Birds of prey are in widespread decline. In just three decades, 11 eagle species declined by 86-98 per cent in Burkina Faso, Mali and Niger. In addition, six large vulture species including the once widespread Egyptian vulture Neophron percnopterus have suffered very dramatic losses.
*Middle East and Central Asia
Many common species such as the Eurasian eagle owl Bubo bubo are under pressure. "The global population of Houbara bustard Chlamydotis undulata may have fallen 35 per cent in the past 20 years," noted Dr Rands.
"Thirty years ago, tens of millions of white-rumped vultures Gyps bengalensis were flying the skies of Asia. The species was probably the most abundant large bird of prey in the world: it is now on the brink of extinction," Dr Rands said. Numbers have fallen by 99.9 per cent since 1992. "Migratory shorebirds and the wetland habitats they rely on for their annual journeys, are also under threat," added Dr Rands. Sixty-two percent of migratory waterbird species in Asia are declining or extinct.
Twenty common species have suffered population declines of over 50 per cent in the last 40 years. "Northern bobwhite, Colinus virginianus, has declined the most dramatically, with population reductions of 82 per cent," noted Dr Rands. Other widespread species suffering include the evening grosbeak Coccothraustes vespertinus (78 per cent), northern pintail Anas acuta (77 per cent) and boreal chickadee Poecile hudsonicus (73 per cent).
*North America to Latin America migrants
"57 per cent of neotropical [Central and South American] migrants monitored at their breeding grounds in the US have suffered declines over the last four decades," warned Dr Rands. "Migratory species such as the Wilson's phalarope Steganopus tricolor and semipalmated sandpiper Calidris pusilla are disappearing."

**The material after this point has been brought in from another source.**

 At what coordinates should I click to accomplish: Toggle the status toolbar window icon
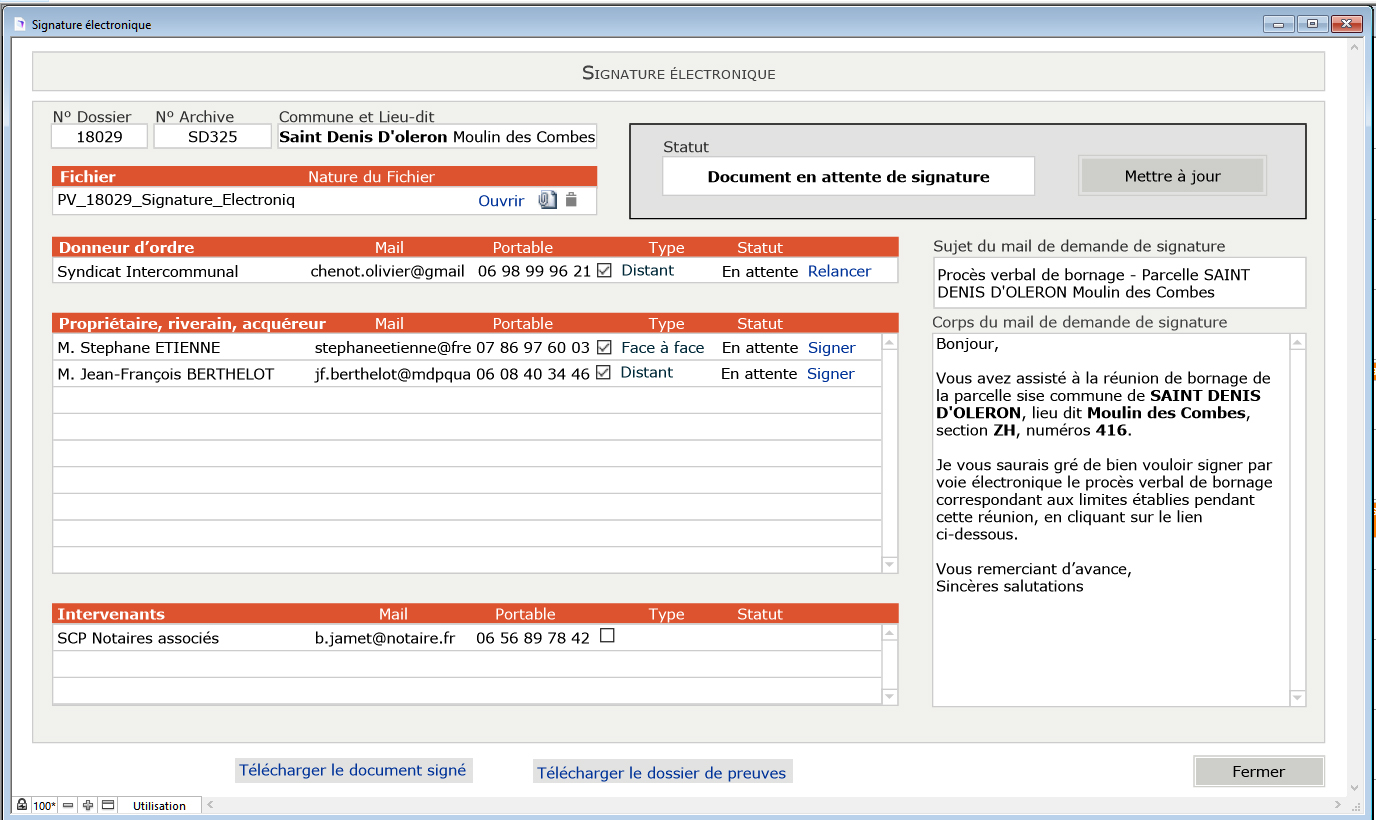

Bird monitoring in El Salvador reports that 25 per cent of common resident species including the flame-coloured tanager Piranga bidentata, chestnut-capped brush-finch Arremon brunneinucha, and collared trogon Trogon collaris have experienced significant declines over the last decade. No monitored species saw their numbers rise. "Formerly widespread species like the yellow cardinal Gubernatrix cristata, once common in Argentina, are endangered," noted Dr Rands.
"Studies of resident Australian waders reveal that 81 per cent of their populations disappeared in 25 years," said Dr Rands. Seabirds are threatened at a faster rate globally than all other groups. Nineteen of the 22 species of albatross are threatened with extinction, including the critically endangered Chatham albatross Thalassarche eremita.